## TEXT BLOCK
★ ★ ★ ★
Love that. So simple.

SPEAKER_02:

Yeah, but but but I think that's probably the whole thing is that we think we need to be doing so much in our lives. Yeah. When in actual fact, if we just trust it, yeah, like if we let go of the steering wheel, yeah, I kind of think like we're live, a lot of us are living our lives with our hands so tightly gripped on the steering wheel, being like, no, no, no, no, I'm navigating. And it's like you're not. The boat is actually floating above the water, it's in a current, just trust the current.

SPEAKER_01:

Hmm. I'm just thinking that I'm I'm you know, I'm thinking that like people would have a hard time kind of understanding which current they should be flowing down. Should they be going down that current or should they be going down this current?

SPEAKER_02:

Or well, look, let's look at you. You were passionate enough about what you were doing so much about what you were doing that you were getting up early before school. You were out with your GoPro, filling the waves, and for whatever, you know, somebody led you astray thinking, Gerald, that's not good, you're not gonna build a career out of that. Um, and and so you got, let's say, distracted off that current, perhaps, right? And the idea is, well, actually, if you just follow what you love and do what you love, uh, that was taking you somewhere. And you you went off path for a little while and went, you know, did a few other things, but something was nagling at you and pulled you back in. And I I think that's life. That like there is a I think there is actually an easy path for all of us. Yeah, and again, it's true to what you're sharing of like follow your passion. I think life gets really, really hard when we start doing the things we think we need to do.

SPEAKER_01:

That we think we that we think we need to do rather than just fucking going.
★ ★ ★ ★
## MATERIAL PROVIDED
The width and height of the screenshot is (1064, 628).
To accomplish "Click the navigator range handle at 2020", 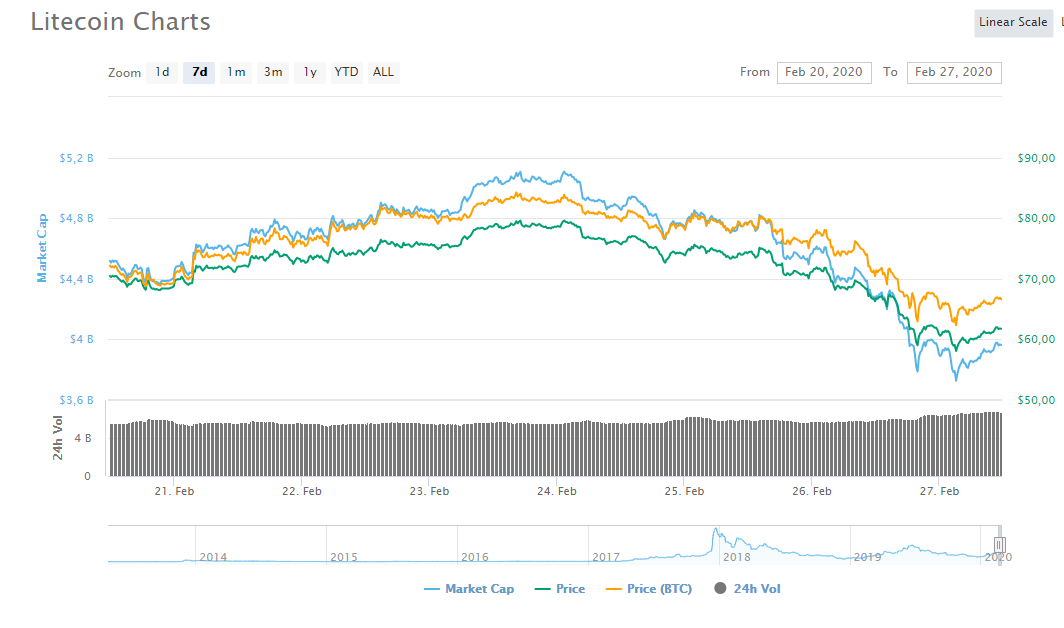I will (x=999, y=545).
★ ★ ★ ★
## WHAT THIS EXERCISE ASKS
a. In the conversation, when does one speaker say life gets really, really hard?
b. Sum up the conversation in two sentences.
Answer from the conversation alone, not from the listing.

## ANSWER LIST
a. When we start doing the things we think we need to do.

b. One speaker says many people grip the steering wheel of their lives too tightly, when they could trust the current and follow what they love. Asked how people would know which current to follow, that speaker points to Gerald, who got up early before school to go out with a GoPro, was told it wouldn't become a career, went off path for a while, and was pulled back in.